(Study material)
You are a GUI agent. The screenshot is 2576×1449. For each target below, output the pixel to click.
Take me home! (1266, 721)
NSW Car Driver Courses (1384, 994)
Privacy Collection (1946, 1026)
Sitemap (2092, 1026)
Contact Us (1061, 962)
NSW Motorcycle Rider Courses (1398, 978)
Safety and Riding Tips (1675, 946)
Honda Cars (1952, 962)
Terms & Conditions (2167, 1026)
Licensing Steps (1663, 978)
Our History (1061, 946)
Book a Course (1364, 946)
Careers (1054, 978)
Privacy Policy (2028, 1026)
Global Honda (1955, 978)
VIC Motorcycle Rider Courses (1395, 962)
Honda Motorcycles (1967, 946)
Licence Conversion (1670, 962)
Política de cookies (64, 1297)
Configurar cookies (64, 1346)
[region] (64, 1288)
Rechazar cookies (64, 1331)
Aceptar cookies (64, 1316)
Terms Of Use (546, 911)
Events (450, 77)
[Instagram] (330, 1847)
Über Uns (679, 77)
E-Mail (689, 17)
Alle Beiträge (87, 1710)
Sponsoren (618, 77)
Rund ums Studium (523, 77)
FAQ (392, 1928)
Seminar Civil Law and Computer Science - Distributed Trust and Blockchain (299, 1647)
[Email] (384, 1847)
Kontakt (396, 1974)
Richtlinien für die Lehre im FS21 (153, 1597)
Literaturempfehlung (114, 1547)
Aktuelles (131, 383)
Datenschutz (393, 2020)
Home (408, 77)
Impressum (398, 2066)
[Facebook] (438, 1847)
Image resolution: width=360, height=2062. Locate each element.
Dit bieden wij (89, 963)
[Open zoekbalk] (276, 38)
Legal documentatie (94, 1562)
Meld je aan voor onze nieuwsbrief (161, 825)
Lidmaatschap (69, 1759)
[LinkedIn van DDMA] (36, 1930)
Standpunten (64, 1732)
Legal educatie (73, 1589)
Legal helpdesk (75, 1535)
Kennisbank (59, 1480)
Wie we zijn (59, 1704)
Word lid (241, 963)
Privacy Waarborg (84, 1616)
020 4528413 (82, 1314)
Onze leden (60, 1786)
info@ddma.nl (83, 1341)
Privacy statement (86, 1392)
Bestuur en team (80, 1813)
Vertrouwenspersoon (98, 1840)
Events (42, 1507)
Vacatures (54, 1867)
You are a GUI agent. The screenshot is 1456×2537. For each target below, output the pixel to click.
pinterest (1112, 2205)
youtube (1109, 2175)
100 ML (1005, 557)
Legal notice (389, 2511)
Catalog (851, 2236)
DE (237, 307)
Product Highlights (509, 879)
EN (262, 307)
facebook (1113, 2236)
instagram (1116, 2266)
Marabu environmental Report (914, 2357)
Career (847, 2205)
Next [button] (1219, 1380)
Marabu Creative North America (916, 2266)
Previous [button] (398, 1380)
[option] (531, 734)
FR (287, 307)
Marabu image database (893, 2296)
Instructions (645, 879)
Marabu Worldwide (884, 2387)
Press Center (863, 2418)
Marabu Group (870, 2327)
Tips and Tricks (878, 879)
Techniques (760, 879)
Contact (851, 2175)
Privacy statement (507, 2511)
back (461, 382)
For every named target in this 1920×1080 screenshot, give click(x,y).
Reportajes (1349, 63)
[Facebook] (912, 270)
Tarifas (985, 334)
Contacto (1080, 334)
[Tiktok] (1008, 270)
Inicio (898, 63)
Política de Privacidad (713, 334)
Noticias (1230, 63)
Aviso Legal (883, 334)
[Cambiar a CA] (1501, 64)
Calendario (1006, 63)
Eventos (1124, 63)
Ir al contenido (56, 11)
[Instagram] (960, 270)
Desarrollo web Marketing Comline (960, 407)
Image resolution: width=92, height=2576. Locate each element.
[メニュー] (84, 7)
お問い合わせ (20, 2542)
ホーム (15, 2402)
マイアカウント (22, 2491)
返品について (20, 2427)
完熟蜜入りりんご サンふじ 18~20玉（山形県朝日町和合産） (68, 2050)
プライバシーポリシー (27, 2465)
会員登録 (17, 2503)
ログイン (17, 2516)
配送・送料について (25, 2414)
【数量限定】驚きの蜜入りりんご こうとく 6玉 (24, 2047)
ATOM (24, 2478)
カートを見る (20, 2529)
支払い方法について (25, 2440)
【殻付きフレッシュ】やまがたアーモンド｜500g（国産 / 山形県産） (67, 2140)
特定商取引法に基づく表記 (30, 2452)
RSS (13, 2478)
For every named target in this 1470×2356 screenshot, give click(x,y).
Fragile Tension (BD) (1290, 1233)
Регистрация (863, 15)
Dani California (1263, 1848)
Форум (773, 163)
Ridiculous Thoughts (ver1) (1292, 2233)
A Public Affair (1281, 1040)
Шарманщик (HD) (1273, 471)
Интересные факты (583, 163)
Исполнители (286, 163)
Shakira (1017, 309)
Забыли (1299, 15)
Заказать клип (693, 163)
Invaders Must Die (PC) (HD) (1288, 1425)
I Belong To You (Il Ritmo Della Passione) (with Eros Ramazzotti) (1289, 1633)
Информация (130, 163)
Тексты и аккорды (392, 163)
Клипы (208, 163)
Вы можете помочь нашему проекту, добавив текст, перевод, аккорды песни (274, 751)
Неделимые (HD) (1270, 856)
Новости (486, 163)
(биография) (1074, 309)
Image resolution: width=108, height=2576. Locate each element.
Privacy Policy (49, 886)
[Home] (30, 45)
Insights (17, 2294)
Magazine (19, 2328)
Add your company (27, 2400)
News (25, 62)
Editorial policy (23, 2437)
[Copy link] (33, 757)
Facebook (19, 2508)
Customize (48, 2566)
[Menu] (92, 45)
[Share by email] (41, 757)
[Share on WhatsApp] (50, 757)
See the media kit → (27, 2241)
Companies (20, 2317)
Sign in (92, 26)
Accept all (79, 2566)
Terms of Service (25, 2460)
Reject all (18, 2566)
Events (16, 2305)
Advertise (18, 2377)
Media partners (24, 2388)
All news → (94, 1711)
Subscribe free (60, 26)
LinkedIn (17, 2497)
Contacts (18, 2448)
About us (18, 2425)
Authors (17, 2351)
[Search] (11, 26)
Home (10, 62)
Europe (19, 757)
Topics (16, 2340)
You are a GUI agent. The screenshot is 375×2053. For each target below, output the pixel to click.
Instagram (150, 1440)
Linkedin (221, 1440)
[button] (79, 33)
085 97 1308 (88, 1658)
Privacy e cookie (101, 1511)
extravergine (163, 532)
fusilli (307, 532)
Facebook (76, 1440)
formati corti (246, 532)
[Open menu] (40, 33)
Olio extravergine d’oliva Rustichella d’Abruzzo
(End Study material)
Copy out the data above word for word, starting at its first line and ending with the line that contains "VIC Motorcycle Rider Courses (1395, 962)".

You are a GUI agent. The screenshot is 2576×1449. For each target below, output the pixel to click.
Take me home! (1266, 721)
NSW Car Driver Courses (1384, 994)
Privacy Collection (1946, 1026)
Sitemap (2092, 1026)
Contact Us (1061, 962)
NSW Motorcycle Rider Courses (1398, 978)
Safety and Riding Tips (1675, 946)
Honda Cars (1952, 962)
Terms & Conditions (2167, 1026)
Licensing Steps (1663, 978)
Our History (1061, 946)
Book a Course (1364, 946)
Careers (1054, 978)
Privacy Policy (2028, 1026)
Global Honda (1955, 978)
VIC Motorcycle Rider Courses (1395, 962)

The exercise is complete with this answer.